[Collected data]
::::

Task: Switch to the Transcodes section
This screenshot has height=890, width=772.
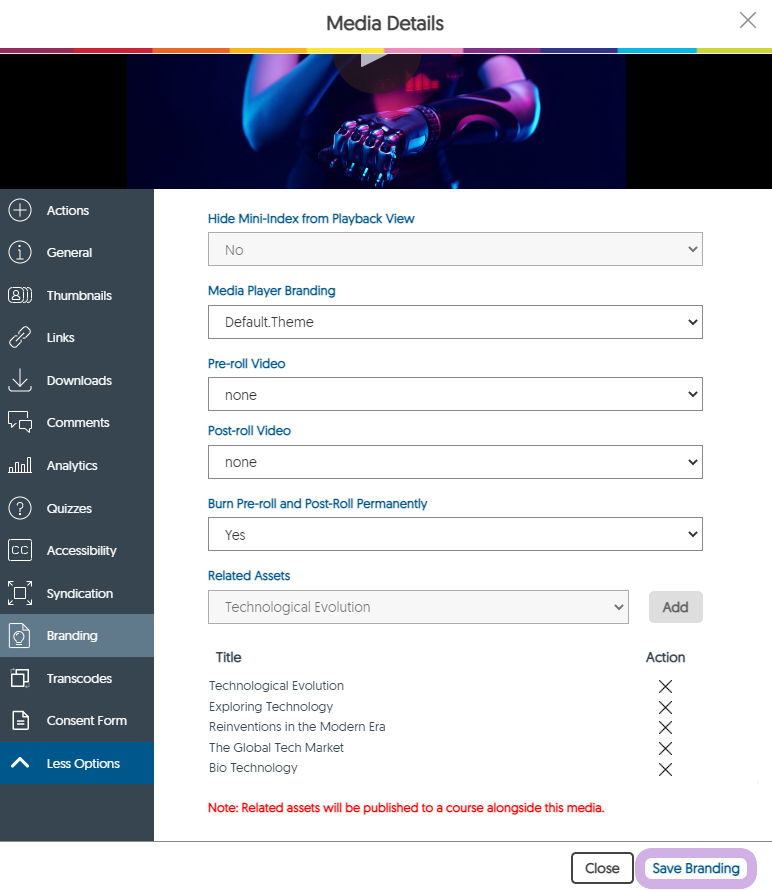Action: click(x=77, y=679)
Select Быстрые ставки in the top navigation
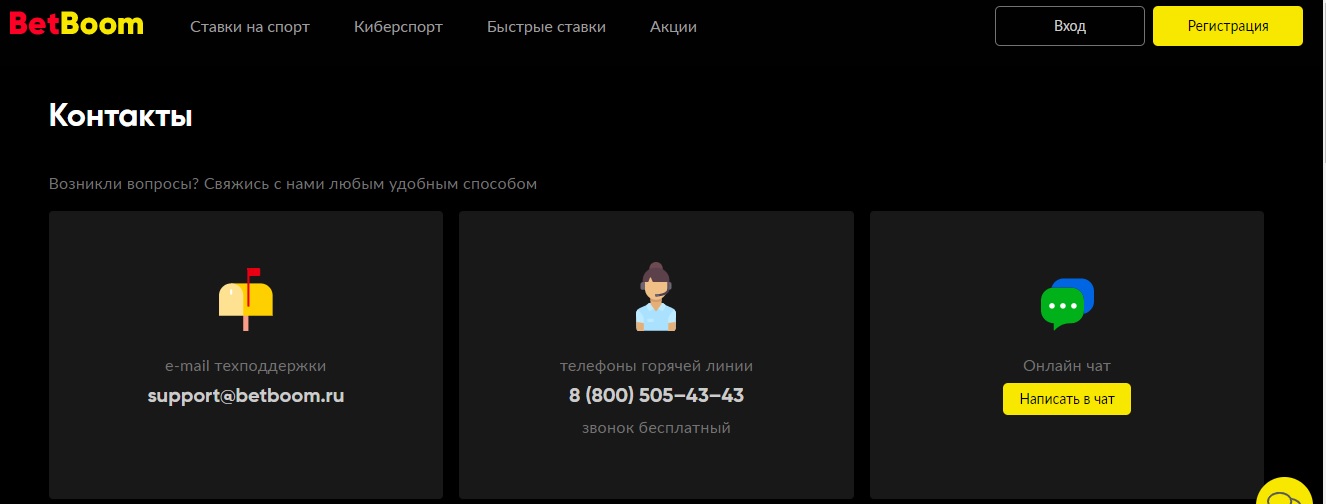 [x=546, y=27]
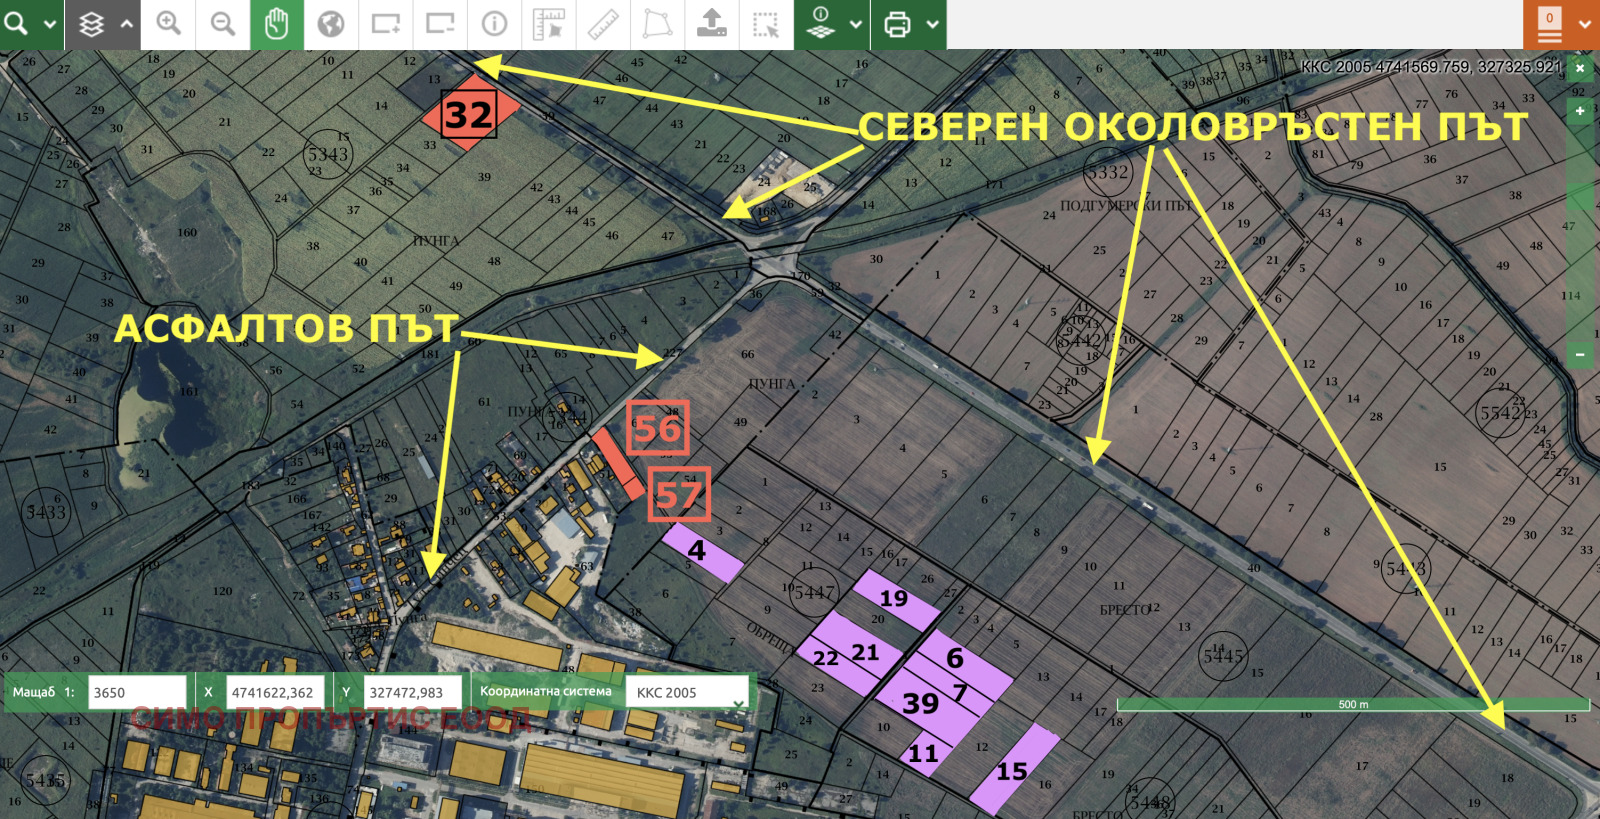Select the zoom out magnifier tool
The width and height of the screenshot is (1600, 819).
(223, 24)
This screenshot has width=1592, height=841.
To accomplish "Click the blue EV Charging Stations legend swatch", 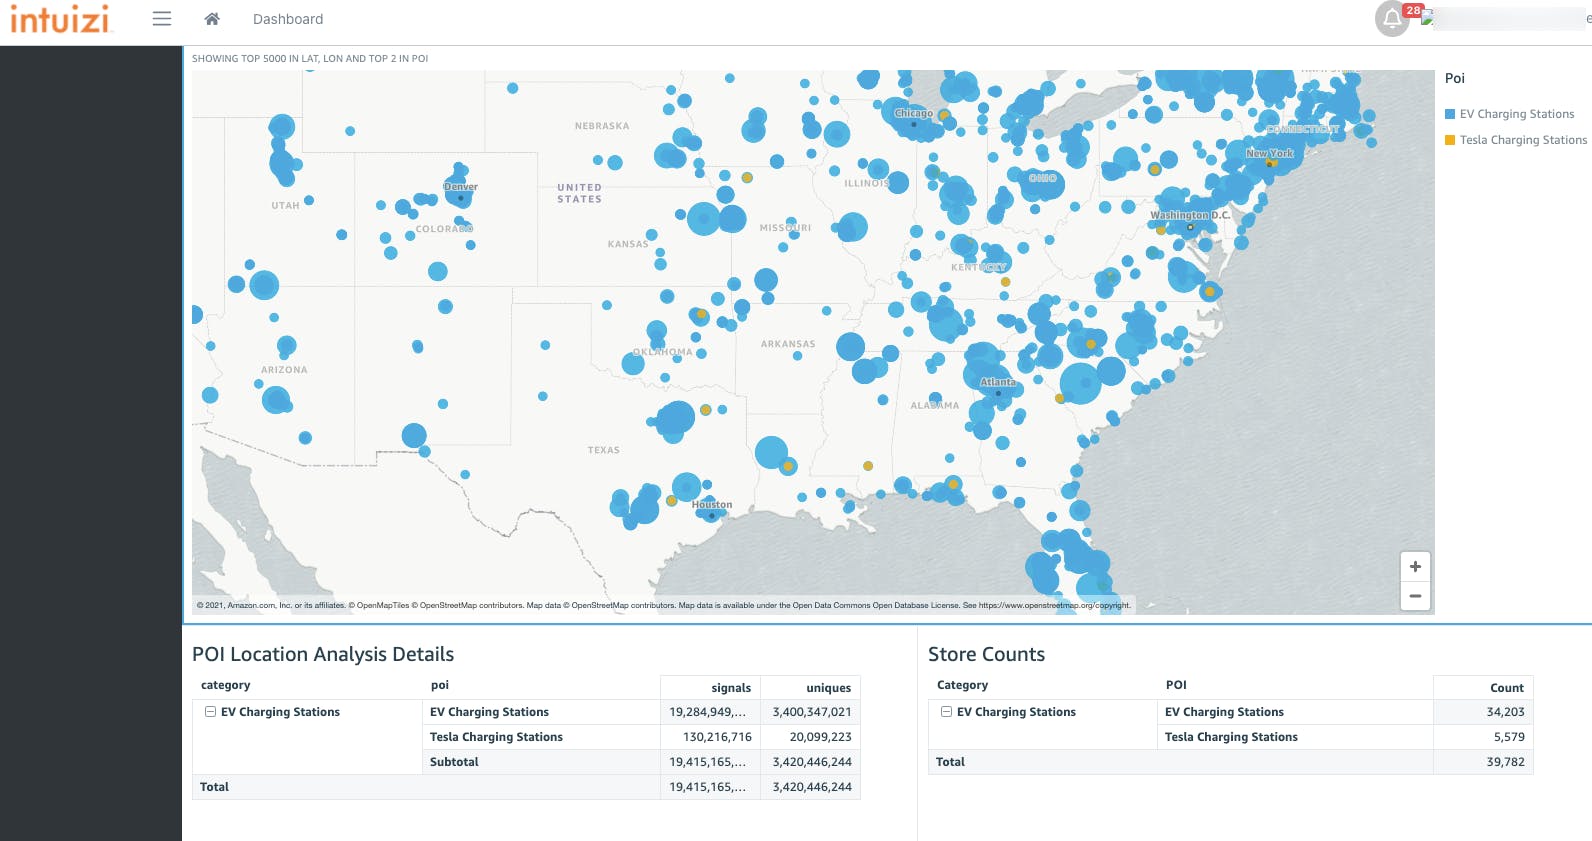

::::

What is being asked:
Going from the line holding "Select Быстрые ставки in the top navigation" to the last line of the data above, reproduce every line exactly, both included, with the pictures omitted.

Finished exercise:
Select Быстрые ставки in the top navigation
 [x=546, y=27]
Select the zoom out magnifier tool
The width and height of the screenshot is (1600, 819).
(223, 24)
This screenshot has width=1592, height=841.
To accomplish "Click the blue EV Charging Stations legend swatch", 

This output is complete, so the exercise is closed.